Last week, the enablement and risk analytics solutions provider for financial institutions announced that it has increased its allowable vehicle age from 9 to 11 years.
Powered by Lenders Protection, the company said this increase in vehicle age builds on Open Lending’s commitment to make vehicle ownership more accessible for those in near and non-prime credit segments.
The company added the change also allows financial institutions to grow their portfolios while maintaining protection through Open Lending’s default insurance and risk management program.
Driven by pandemic-induced supply chain disruptions, vehicle affordability issues have prompted many vehicle shoppers to purchase older vehicles. With Open Lending’s expanded vehicle age limits, financial institutions can engage a wider range of consumers by offering risk-mitigated contracts on longer terms for more used vehicles at affordable price points.
“As chronic inflation and supply chain issues persist, Open Lending is committed to supporting our lenders and serving underserved borrowers,” chief revenue officer Matt Roe said in a news release. “Although used-car prices have begun to recede from all-time highs and record increases, valuations remain inflated.
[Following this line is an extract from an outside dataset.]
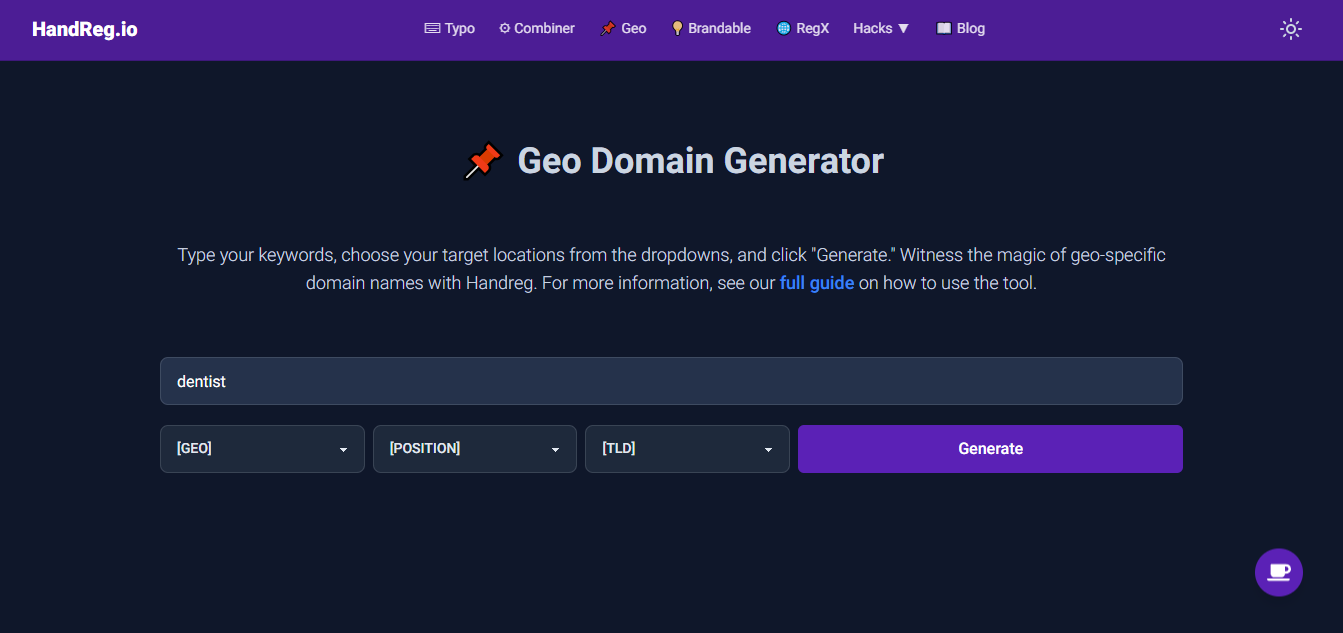Go to the Typo generator page
Screen dimensions: 1343x633
pos(460,29)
“With our risk mitigation offering, lenders can boost loan originations and seed new borrower relationships — and borrowers, particularly those who are underserved, are able to pursue better lives and careers through car ownership. Under our new vehicle age terms, these relationships can flourish even in constrained market conditions,” Roe continued.
According to data from S&P Global, vehicle shoppers with FICO scores below 640 are driving demand for financing on older vehicles: From 2020 to 2022, the average age of vehicles financed in this credit segment jumped from 5.4 years to more than 6.4 years.
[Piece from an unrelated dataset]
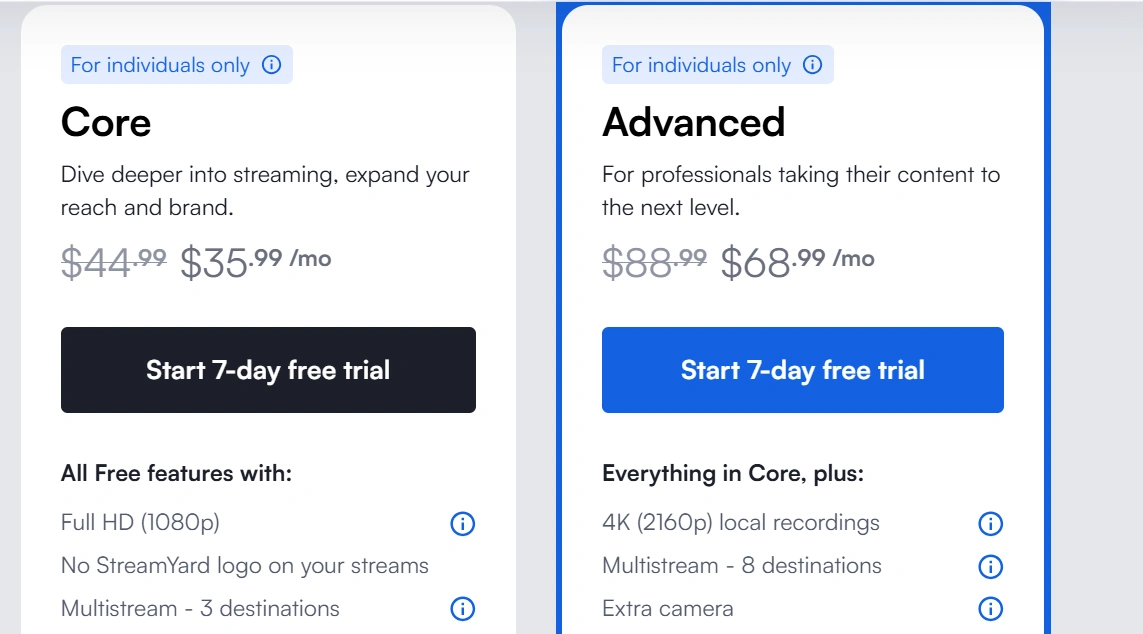Image resolution: width=1143 pixels, height=634 pixels.
Task: Click Core's "For individuals only" badge
Action: pyautogui.click(x=160, y=65)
In the coming years, Open Lending said finance companies can expect to see this trend continue.
“In today’s macroeconomic climate, buyers are happy to choose an older vehicle if it means monthly payments that fit within their household budget,” said Michael Higgins, AVP of underwriting at Space Coast Credit Union.
“With Open Lending’s expanded product offering, we now have a better chance of meeting the needs of our members,” Higgins continued in the news release.
Launched in 2003, Lenders Protection offers consolidated analytics and insurance solutions to help credit unions, banks, automotive finance and refinance companies and captives originate and insure near and non-prime auto loans.